The church also hosts a women’s interfaith group, which currently includes Christian, Jewish, and Hindu members, and is open to women of all faiths. Debra Darvick, who is Jewish, said how much she enjoys and has learned from attending the group. Focusing on sharing life experiences rather than on learning about each other’s religions, group members learn from each other about what they have in common as mothers, sisters, and the myriad other roles women play in their families and in their communities, as well as how their unique faith and cultural perspectives enrich the community life and friendships of women from diverse backgrounds living and working in the same communities.
Another thing First UMC Northville has done to increase its relevance in the current religious climate is to offer both traditional worship services and contemporary worship services on Sunday mornings. The latter incorporates a projector screen—a common feature of contemporary Protestant Christian worship—above the pulpit, which drops down for those services and is hidden in the ceiling for the traditional services. Both services feature music, a mandatory element for any satisfactory praise experience—though, of course, the type of music played during each service is very different from the other. By offering both types of services, First UMC Northville has the ability and capacity to appeal to and meet the religious needs of more Christians than churches which only do traditional or only do contemporary services.

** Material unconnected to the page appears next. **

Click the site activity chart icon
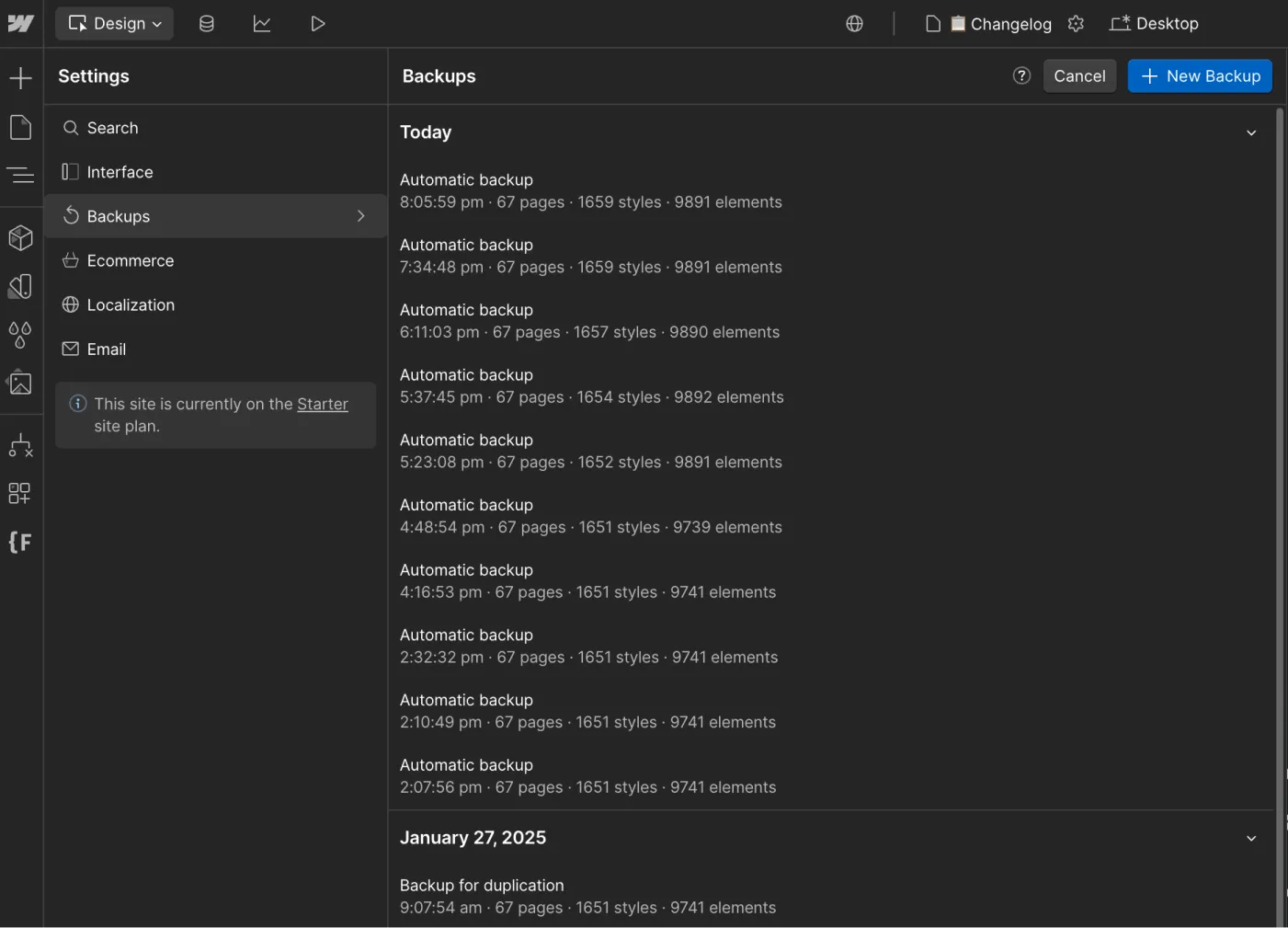click(x=262, y=23)
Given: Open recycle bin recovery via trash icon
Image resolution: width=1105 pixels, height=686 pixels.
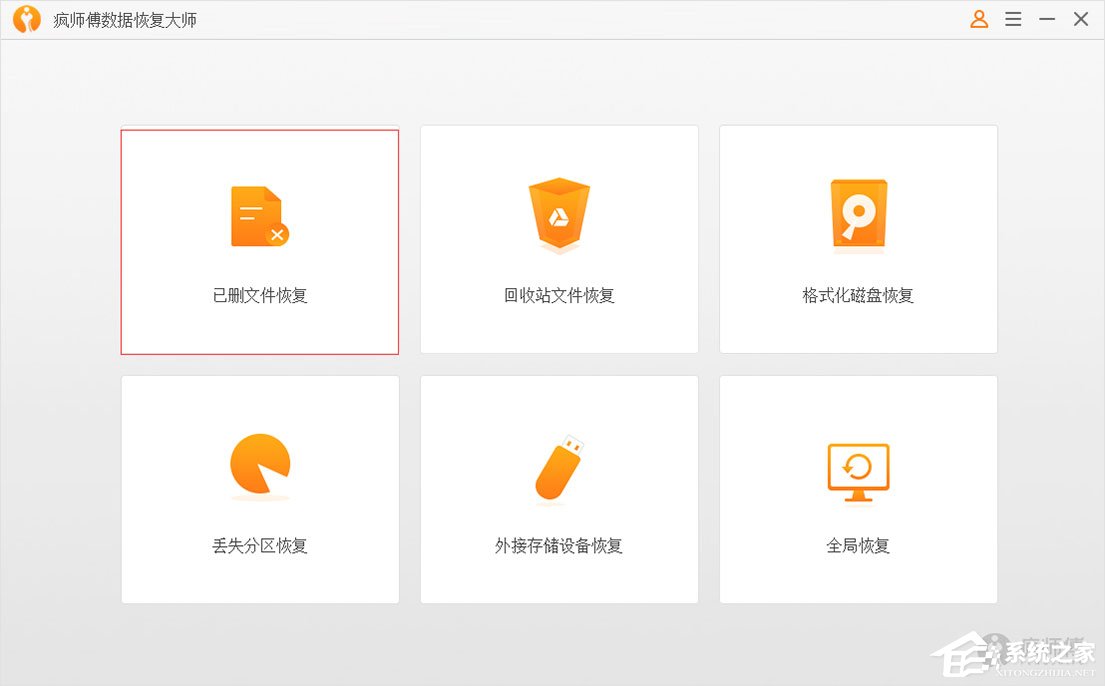Looking at the screenshot, I should point(558,214).
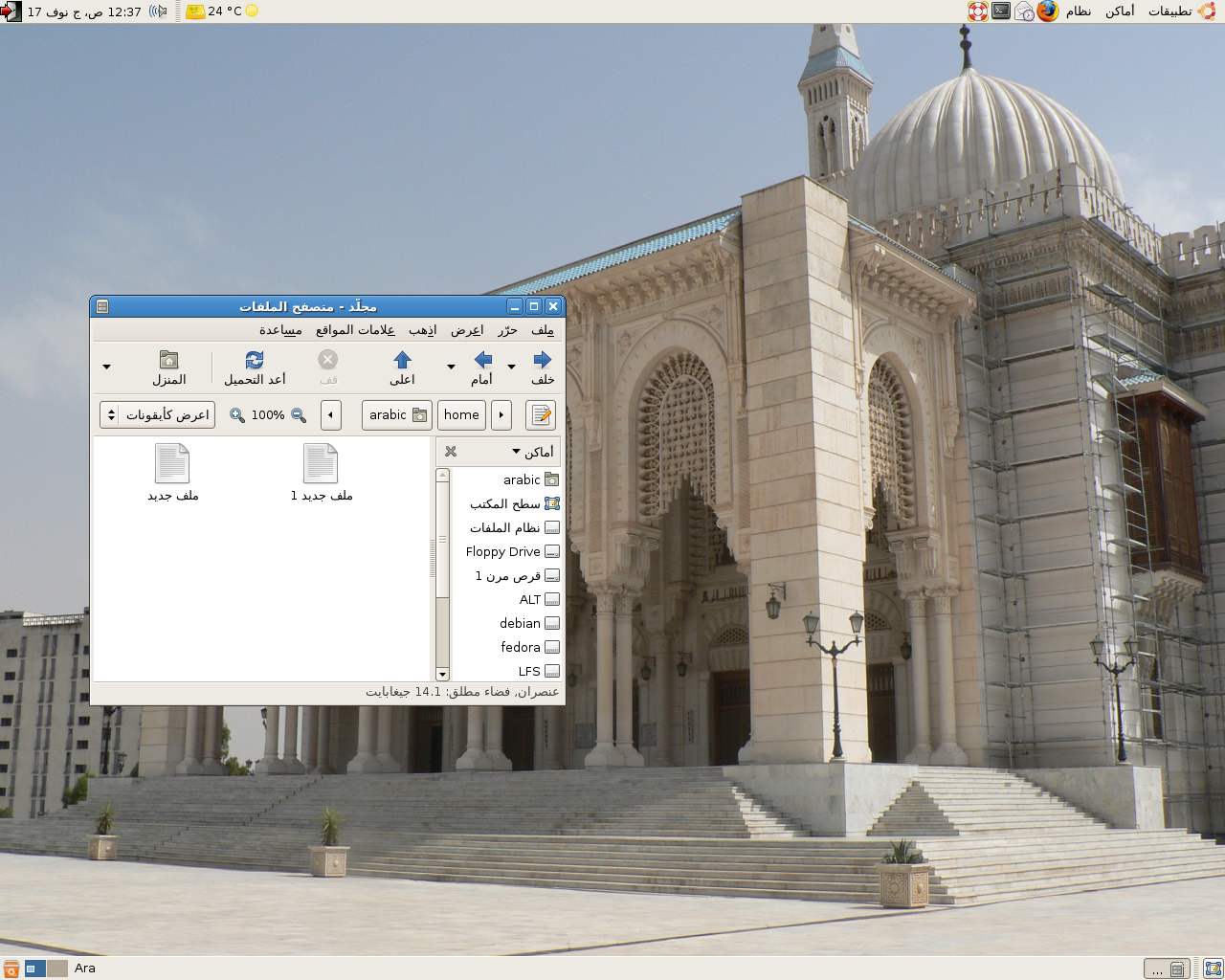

The more houses of worship I visit, both for Michigan Professional Communicators meetings and other events, the more amazed and impressed I am at how integrated the interfaith culture already is in so many religious communities of metropolitan Detroit. The fact that still so few people realize this is a strong testament to how uninformed the larger society truly is, which people don’t even realize since we’ve been taught to assume that being inundated with information equates with being truly informed.
I enjoy providing as many examples as I can of a more compassionate and open-minded paradigm shift that is slowly gaining momentum in southeastern Michigan. Some of these examples are more subtle than others—for instance, ecumenism isn’t always synonymous with interfaith, but it’s a great start, and as such it definitely counts toward the point I’m making here.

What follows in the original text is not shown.